Contexte
La transformation du modèle de distribution de Carrefour inclut depuis 2017 un recours accru à la franchise et à la location-gérance. La location-gérance est une variante de la franchise dans laquelle l’enseigne reste propriétaire du fonds de commerce tandis qu’un exploitant indépendant assure l’exploitation du magasin.
Évolutions du modèle et modalités
Selon les éléments présentés dans les procédures, le groupe a recours à ces dispositifs pour préserver sa part de marché et limiter l’impact comptable des magasins déficitaires en transférant à des exploitants indépendants certains coûts d’exploitation. Les salariés des magasins concernés conservent des éléments visibles d’appartenance à l’enseigne, mais, après un délai de 15 mois pendant lequel peut être négocié un accord de substitution, certains avantages sociaux peuvent être modifiés. La CFDT a estimé que ces modifications pouvaient représenter une perte supérieure à 2 500 euros par an pour les salariés affectés.
Chiffres cités
La CFDT a indiqué que, depuis 2018, 344 supermarchés et hypermarchés sont passés en location-gérance, touchant plus de 27 000 salariés.
Procédures engagées
La Fédération des services CFDT a assigné Carrefour en mars 2024 au tribunal judiciaire d’Évry, réclamant notamment 23 millions d’euros d’indemnisation et la cessation des transferts en location-gérance, au motif d’un « plan social déguisé » et de pratiques abusives. Parallèlement, l’Association des franchisés Carrefour (AFC) a saisi fin 2023 le tribunal de commerce de Rennes, dénonçant une relation commerciale déséquilibrée. Le ministère de l’Économie s’est associé à certaines procédures et a préconisé, dans ce dossier, l’infliction d’une amende de 200 millions d’euros.

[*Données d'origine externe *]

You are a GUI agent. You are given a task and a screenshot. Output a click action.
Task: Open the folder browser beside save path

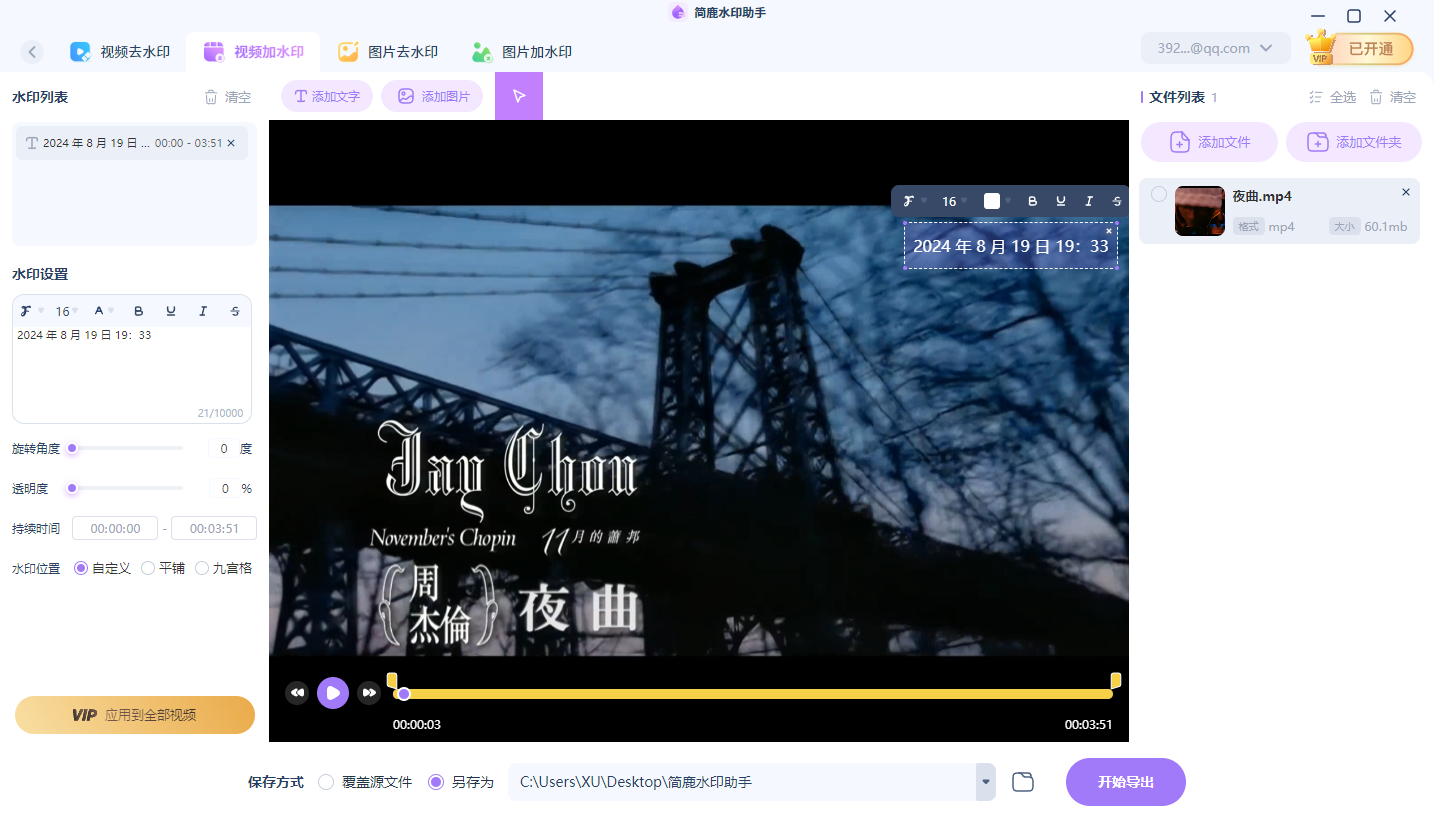click(x=1022, y=781)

Décision judiciaire et suite
Le tribunal judiciaire d’Évry a rendu une décision le 21 novembre 2025. Il a débouté la CFDT de l’ensemble de ses demandes, estimant que le syndicat ne démontrait pas de manière suffisamment probante l’existence d’un abus de droit à la liberté d’entreprendre de la part du groupe. Le tribunal a par ailleurs relevé l’existence de négociations ayant précédé et accompagné les passages en location-gérance et en franchise, et considéré que le lien, invoqué par la CFDT, entre ces changements et une dégradation des conditions de travail ou le développement de risques psychosociaux n’était pas démontré de façon circonstanciée et objective.
Carrefour a indiqué que la décision confirmait la légalité du recours à la location-gérance et à la franchise et que ces passages pouvaient se poursuivre en 2026. La CFDT a annoncé son intention de former appel de ce jugement et de poursuivre les actions en défense des droits des salariés.
Autres éléments contemporains
Parmi les développements d’ordre économique, le groupe a annoncé l’entrée à son capital, à hauteur de 4 %, de la famille Saadé, propriétaire de l’armateur CMA CGM, devenue deuxième actionnaire.
Positions des parties
- CFDT : conteste la multiplication des passages en location-gérance, qualifie la pratique de « plan social déguisé » et demande réparation financière et l’arrêt des transferts.
- Carrefour : soutient que la location-gérance et la franchise sont des mécanismes légaux permettant de préserver des magasins et des emplois dans un contexte concurrentiel et met en avant l’existence de négociations locales autour des transferts.
- AFC et ministère de l’Économie : ont engagé des procédures distinctes portant sur l’équilibre des relations commerciales entre l’enseigne et ses franchisés, avec une proposition d’amende formulée par le ministère.
Suites possibles
La procédure d’appel engagée par la CFDT prolonge le contentieux judiciaire relatif à la politique de développement par la franchise et la location-gérance du groupe. D’autres actions en justice, notamment celles initiées par des franchisés ou soutenues par l’administration, peuvent influencer ultérieurement les modalités d’organisation commerciale du groupe.